Model Interpretability

Given that ML is often considered a “black-box” approach, interpretable machine learning methods enhance the transparency, trustworthiness, and robustness of predictive models by quantifying and visualizing the decision-making process.²⁴ In this study, SHapley Additive exPlanations (SHAP) was applied to interpret the best-performing prediction model. SHAP values were computed to evaluate the importance of each feature. We also visualized the distribution of feature contributions using summary plots and analyzed individual feature effects through dependency plots. Furthermore, two representative prediction explanations for IS patients were illustrated using SHAP force plots to demonstrate model interpretation at the individual level.

Statistical Analysis

Statistical analyses were conducted with SPSS Statistics, version 27.0 (IBM Corp., Armonk, NY), and R software, version 4.3.3 (R Foundation for Statistical Computing, Vienna, Austria). All continuous variables exhibited non-normal distributions and are summarized as median and interquartile range (IQR).Group comparisons were performed using the Mann–Whitney U-test. Categorical variables are presented as numbers and percentages, and were analyzed using the chi-square test. A two-tailed P value < 0.05 was considered statistically significant.

Results

Participant Characteristics

A total of 1041 patients with AIS were included in this study. The subject recruitment flowchart is presented in Supplementary Figure 1. The overall cohort had a median age of 70 years (IQR 62–78), 61.6% were male, and the median NIHSS score was 2 (IQR 0–6). PSD was present in 305 patients, accounting for 29.3% of the sample. The detailed FOIS scores of patients with dysphagia are provided in Supplementary Table 2. Comparisons of clinical characteristics showed that the PSD group was significantly older, had lower education levels, lower BMI, a higher number of chronic conditions, and higher prevalence of diabetes, coronary heart disease, atrial fibrillation, and previous stroke history compared to the NPSD group (all P < 0.05).Regarding stroke-related characteristics, the PSD group demonstrated more severe dependence in ADL, higher rates of hypoalbuminemia, higher NIHSS scores, higher mRS scores, higher proportion of right/bilateral hemisphere lesions, more multifocal lesions, and higher rates of thrombolysis/thrombectomy treatment (all P < 0.05). The clinical characteristics of the participants are summarized in Table 1.

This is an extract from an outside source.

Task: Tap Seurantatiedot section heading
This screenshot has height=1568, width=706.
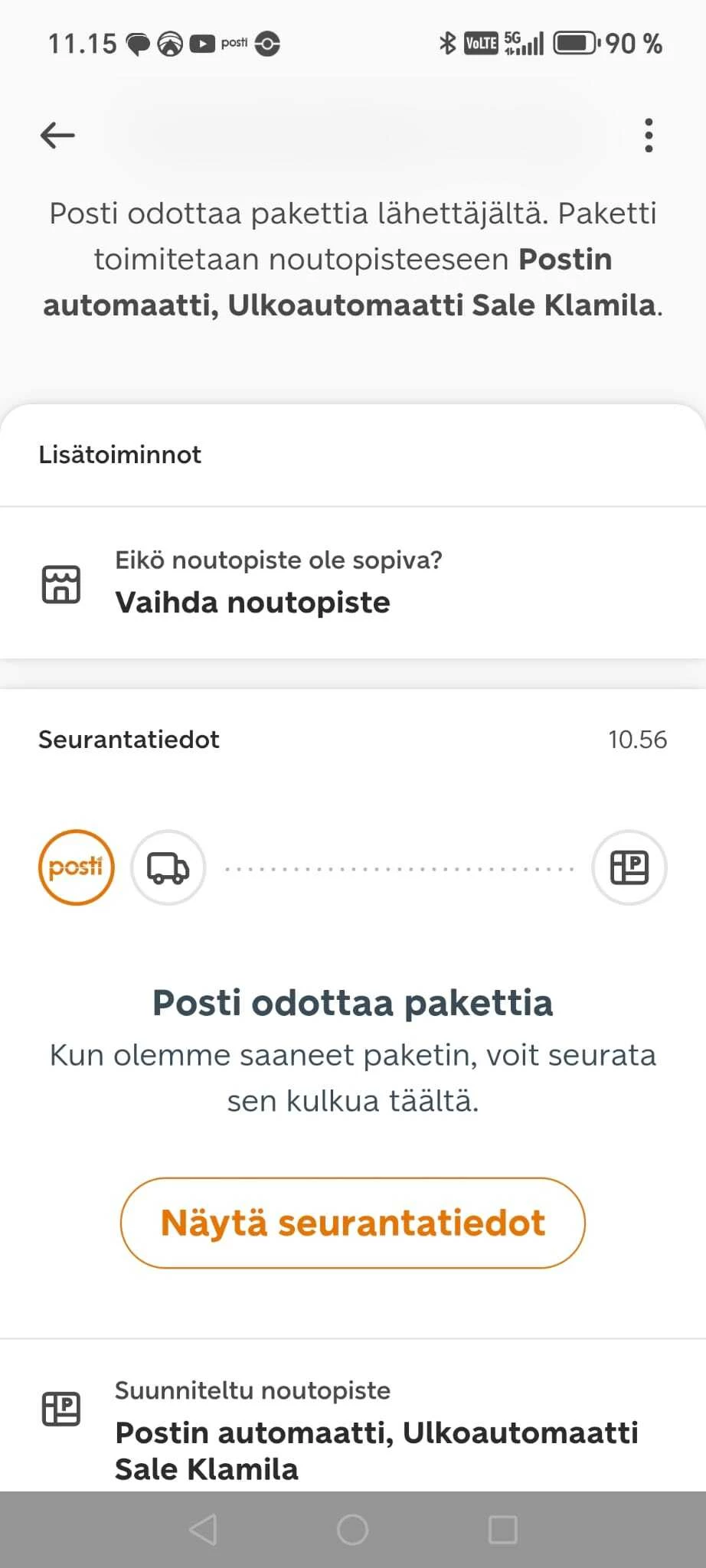Action: [129, 740]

Table 1 Clinical Characteristics of AIS Patients

Supplementary Table 3 describes the characteristics of the training and test sets. The dataset of 1041 patients was split into a training set (n = 728) and a test set (n = 313). The proportion of patients with dysphagia was similar between the two sets (70.9% vs 70.3%, P = 0.848). A statistically significant difference was observed in the presence of multifocal lesions (P = 0.026), while all other features were well-balanced. Although this difference was statistically significant, the absolute difference in the prevalence of multifocal lesions between the training and test sets was relatively small (25.8% vs 32.6%). We believe this modest imbalance is unlikely to substantially impact the model’s generalization performance. Overall, the training and test sets were well-matched, providing a reliable basis for further analysis.

Feature Selection for Model Construction

To enhance the practicality and feasibility of the predictive model, we applied the Boruta algorithm to analyze 20 candidate features and identify the most relevant predictors. As shown in Figure 1, the following variables were identified as important: NIHSS score, ADL grade, presence of multifocal lesions, hypoalbuminemia, affected hemisphere, coronary heart disease, age, number of chronic conditions, mRS grade, hyperlipidemia, history of stroke, and BMI.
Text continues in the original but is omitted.